Feministisch gesellschaftspolitisch brisantes Theater
von Daniela O.
Das Theater praesent ist bis weit über die Landesgrenzen hinaus ein etabliertes Off-Theater, und ausnahmslos alle unsere Produktionen werden von Publikum und Kritiker*innen hoch gelobt. Seit Jahren bieten wir ein konstantes Alternativangebot in Tirol. Für das Jahr 2026 möchten wir diesen Weg konsequent fortsetzen.

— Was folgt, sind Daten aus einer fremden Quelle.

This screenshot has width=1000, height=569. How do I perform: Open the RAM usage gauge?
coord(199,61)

Geplant sind drei Eigenproduktionen, die von weiteren diskursiven Formaten begleitet werden.
1. Produktion: RADIKAL ALT (Stückentwicklung) In „Radikal alt“ werden wir drei Frauen im Alter von 40, 60 und 77 Jahren auf der Bühne erleben, die sich am Begriff Altern abarbeiten.

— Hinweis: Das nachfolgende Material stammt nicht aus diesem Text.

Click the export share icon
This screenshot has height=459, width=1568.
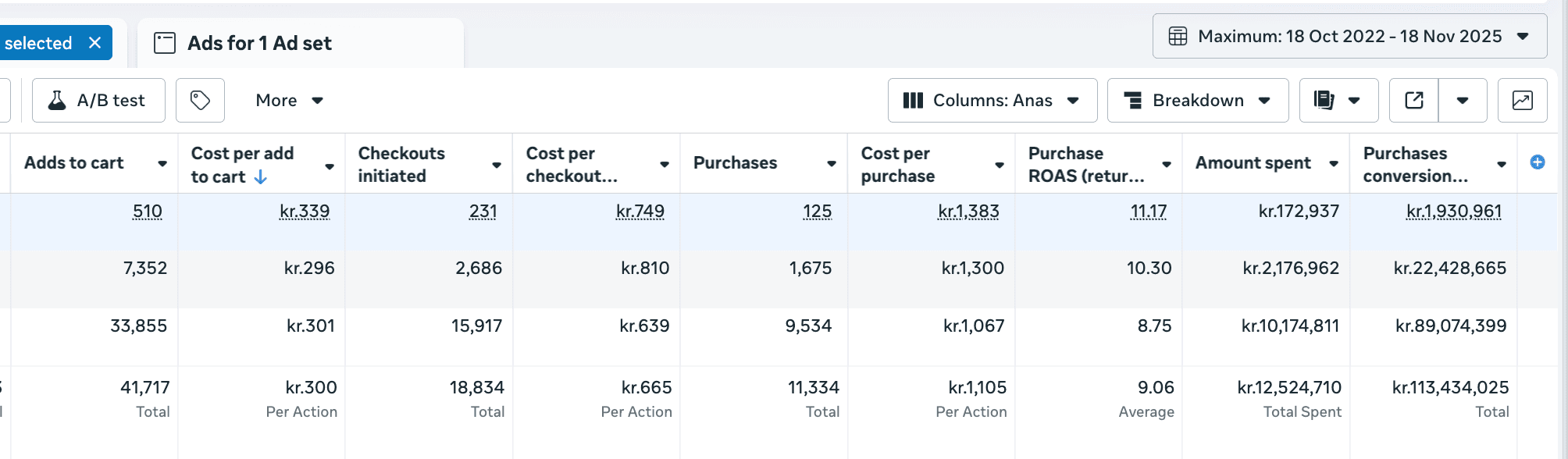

Wie altern Frauen in Österreich, speziell in Tirol, im Unterschied zu anderen Ländern, sowohl wirtschaftlich als auch sozial, körperlich, und damit einhergehend seelisch. Ganz faktisch auch, wie stark sind Frauen in Tirol von Altersarmut betroffen? Was bedeuten Innsbrucks hohe Wohnungsmieten, wenn man als Frau im letzten Drittel des Lebens steht?
Wie gut kann unser Gesundheitssystem Frauen in dieser Lebensphase begleiten?
Ausgehend von einer Floskel, die ältere und alte Menschen immer wieder verwenden „Zu meiner Zeit ….“ Stellen wir uns die Frage, wann und warum hören Menschen, speziell Frauen, irgendwann auf, die Zeit, in der sie leben, als die ihre zu betrachten.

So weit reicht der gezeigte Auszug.